You want me to do What???
Psalm 46, Genesis 6:9-22, 7:24, 8:14-19
Preached June 1, 2008
By the Reverend Kathy Peters

We know this story of Noah’s ark even if we never went to Sunday School as a child. The cute pictures of animals walking two by two are on nursery walls, the floody, floody is sung about in children’s songs, if you are a Bill Cosby fan you can’t hear the scripture lesson without Cosby’s question of “What’s a cubit ?” coming to mind and now this generation has the movie Evan Almighty to see the story through…….yet with all this popular attention, if you really study the story…it is not so cute or even entertaining.


God was so discouraged by the actions of the people whom he had created, a creation that only 5 chapters earlier had been touted as being very good. In only 10 generations from Adam, God can only find one righteous man and God is determined to start again, to destroy the earth with a flood so massive that only the humans and the creatures in the ark will survive. We have seen the pictures of Hurricane Katrina and tsunamis and cyclones, and they are not something that we would put up in our children’s rooms.       Yet even in the destruction, this is a story about the wideness of God’s mercy and the lengths that God will go to care for us even as we continue to disobey and to choose destructive behaviors over life giving ones. It is a story about God’s hope and trust in us that we, with God as our refuge and our strength, can change the world, even when we do not get it right every time

As I thought about the scriptures this week I was remembering a time when I was at my parental wits end.

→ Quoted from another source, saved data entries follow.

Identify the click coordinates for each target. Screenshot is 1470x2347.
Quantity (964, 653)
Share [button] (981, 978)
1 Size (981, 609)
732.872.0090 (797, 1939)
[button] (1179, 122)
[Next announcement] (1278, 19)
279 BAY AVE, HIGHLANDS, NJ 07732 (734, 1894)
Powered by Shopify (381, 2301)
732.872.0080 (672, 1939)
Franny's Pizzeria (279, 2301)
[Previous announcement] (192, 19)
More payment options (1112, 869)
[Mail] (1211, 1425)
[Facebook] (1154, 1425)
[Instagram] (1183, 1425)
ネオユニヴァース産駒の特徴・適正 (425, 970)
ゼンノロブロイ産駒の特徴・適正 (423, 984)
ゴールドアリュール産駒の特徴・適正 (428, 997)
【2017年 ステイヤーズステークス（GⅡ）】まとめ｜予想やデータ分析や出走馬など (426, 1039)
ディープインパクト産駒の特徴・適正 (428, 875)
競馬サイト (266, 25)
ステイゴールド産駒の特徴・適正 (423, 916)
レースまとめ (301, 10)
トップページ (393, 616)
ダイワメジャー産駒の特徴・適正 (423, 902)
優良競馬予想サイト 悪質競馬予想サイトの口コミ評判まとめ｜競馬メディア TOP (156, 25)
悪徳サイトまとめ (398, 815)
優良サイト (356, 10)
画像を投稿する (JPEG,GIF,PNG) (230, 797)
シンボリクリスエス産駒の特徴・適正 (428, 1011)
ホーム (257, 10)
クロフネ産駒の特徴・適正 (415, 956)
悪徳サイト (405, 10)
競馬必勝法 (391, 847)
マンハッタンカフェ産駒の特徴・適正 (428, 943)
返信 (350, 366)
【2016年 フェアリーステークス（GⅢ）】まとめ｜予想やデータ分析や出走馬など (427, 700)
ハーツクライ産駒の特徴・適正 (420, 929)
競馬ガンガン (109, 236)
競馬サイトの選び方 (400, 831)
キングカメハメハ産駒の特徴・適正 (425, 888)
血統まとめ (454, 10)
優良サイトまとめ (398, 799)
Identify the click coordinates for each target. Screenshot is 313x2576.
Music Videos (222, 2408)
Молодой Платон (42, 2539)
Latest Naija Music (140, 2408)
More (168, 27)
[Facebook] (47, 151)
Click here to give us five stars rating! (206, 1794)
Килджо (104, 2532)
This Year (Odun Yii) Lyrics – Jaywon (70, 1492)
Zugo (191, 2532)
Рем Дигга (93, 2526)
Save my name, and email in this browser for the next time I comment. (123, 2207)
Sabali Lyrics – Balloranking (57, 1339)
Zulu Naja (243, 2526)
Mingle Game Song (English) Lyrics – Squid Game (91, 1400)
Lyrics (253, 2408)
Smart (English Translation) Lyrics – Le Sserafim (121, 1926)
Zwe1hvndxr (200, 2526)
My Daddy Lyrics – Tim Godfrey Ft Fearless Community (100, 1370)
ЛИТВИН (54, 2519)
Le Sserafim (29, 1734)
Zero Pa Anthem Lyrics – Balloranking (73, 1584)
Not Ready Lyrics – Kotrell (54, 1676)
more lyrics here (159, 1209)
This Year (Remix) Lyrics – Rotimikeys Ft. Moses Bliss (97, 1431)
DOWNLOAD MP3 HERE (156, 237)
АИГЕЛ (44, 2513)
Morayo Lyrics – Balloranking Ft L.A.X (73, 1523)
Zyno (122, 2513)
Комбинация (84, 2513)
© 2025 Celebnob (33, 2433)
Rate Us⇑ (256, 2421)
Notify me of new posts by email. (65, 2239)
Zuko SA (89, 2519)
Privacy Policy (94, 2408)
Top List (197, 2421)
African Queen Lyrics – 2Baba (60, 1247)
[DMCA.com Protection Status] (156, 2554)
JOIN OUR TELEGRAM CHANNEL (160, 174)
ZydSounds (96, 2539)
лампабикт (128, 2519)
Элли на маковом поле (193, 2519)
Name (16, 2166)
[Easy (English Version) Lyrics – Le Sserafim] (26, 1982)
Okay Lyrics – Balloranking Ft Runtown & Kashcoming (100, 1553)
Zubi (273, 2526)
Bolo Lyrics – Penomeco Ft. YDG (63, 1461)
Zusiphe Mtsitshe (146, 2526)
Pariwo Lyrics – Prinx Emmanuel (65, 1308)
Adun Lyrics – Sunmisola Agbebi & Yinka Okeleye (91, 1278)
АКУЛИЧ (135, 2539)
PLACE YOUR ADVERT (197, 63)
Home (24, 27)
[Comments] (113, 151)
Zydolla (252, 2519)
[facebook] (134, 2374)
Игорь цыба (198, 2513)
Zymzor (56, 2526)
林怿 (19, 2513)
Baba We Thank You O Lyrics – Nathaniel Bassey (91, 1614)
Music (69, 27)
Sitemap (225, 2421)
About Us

I can’t even remember exactly what she was doing but I had warned Sarah that if she did not stop that I was going to take everything and I mean everything out of her room.  (now when I asked Sarah if I could tell this story in my sermon today, she said “sure…but you already told it”…I believe her because Sarah doesn’t forget!.....but I’m going to count on you all not having such good memories and I am going to tell it again!) Of course Sarah, being Sarah didn’t stop whatever the behavior was….what a surprise…..but this time I was going to show her and I did clean everything out and as each item went by,  Sarah cried…”not Burt, not Ernie, not my books.”  When it was all done, I was in a full self satisfied rage. This time I really showed her and her behavior would change! Sarah however took one look at her room and said… “thanks Mom, my room really needed a good cleaning!”


I sometimes get the sense in this story of Noah that God was at God’s wits end. God so loves this creation that like any parent, God wants the best for his creation, his children. But destruction was not the end of the story, a self satisfied human rage was not the point for God…renewal, re-creation, a good cleaning, a chance for new life and a promise of continual care is the still speaking message.


One biblical scholar observes that the people of Israel, through their writers and the stories they passed down generation to generation, tried to express their deep sense of this God full of loving-kindness who must deal over and over again with the consequences of our freedom and our sin: "a God who expresses sorrow and regret; a God who judges, but doesn't want to, …. then not in arbitrary ways; a God who goes beyond justice and determines to save some creatures, including every animal and bird; a God who commits to the future of a less than perfect world; a God open to change and doing things in new ways; a God who promises never to do this again….God, from creation on, continues to be open to and affected by the world"  In fact, through the stories we see the sorrow of God amidst this frightening judgment on our sins: "Grief is always what the Godward side of judgment looks like." (Terence Fretheim, Genesis, The New Interpreter's Bible as quoted in S.A.M.U.E.L. www.ucc.org 6/1/08).  Out of this story of terrible destruction comes a picture of a God who will never give up on his creation no matter how far we stray, a God who is always open to the hope of new beginnings.

In the Bible, we hear Noah obediently agreeing to God’s requests. In Bill Cosby’s rendition, we have perhaps a more realistic depiction of how we respond when God asks something of us……….You want me to do What?....build an ark, collect two of every animal, float in this thing for days while you wipe out everything else…..  “Yeah right……who is this really!”
God asked Noah to participate in this new world that God was going to create and God asks the same of us. Yet God does not ask us to do it all… “Be still and know that I am God says the psalmist….God is our refuge and our strength, a very present help in trouble, therefore we will not fear…” (Psalm 46) God is a refuge who protects us, not by hiding us but by adequately equipping us to face that which cannot be avoided and the courage to act in situations that we might never imagine. God gave Noah the tools and the strength that he needed to complete what God wanted him to do. God will do the same for us. God will be with us. God will provide us with opportunities to change the world…and yes some will cause us to question…who is this really?  But God will keep opening the doors of new possibilities, new dreams, new opportunities to serve and to prayerfully answer the question each for ourselves …..you want me to do what?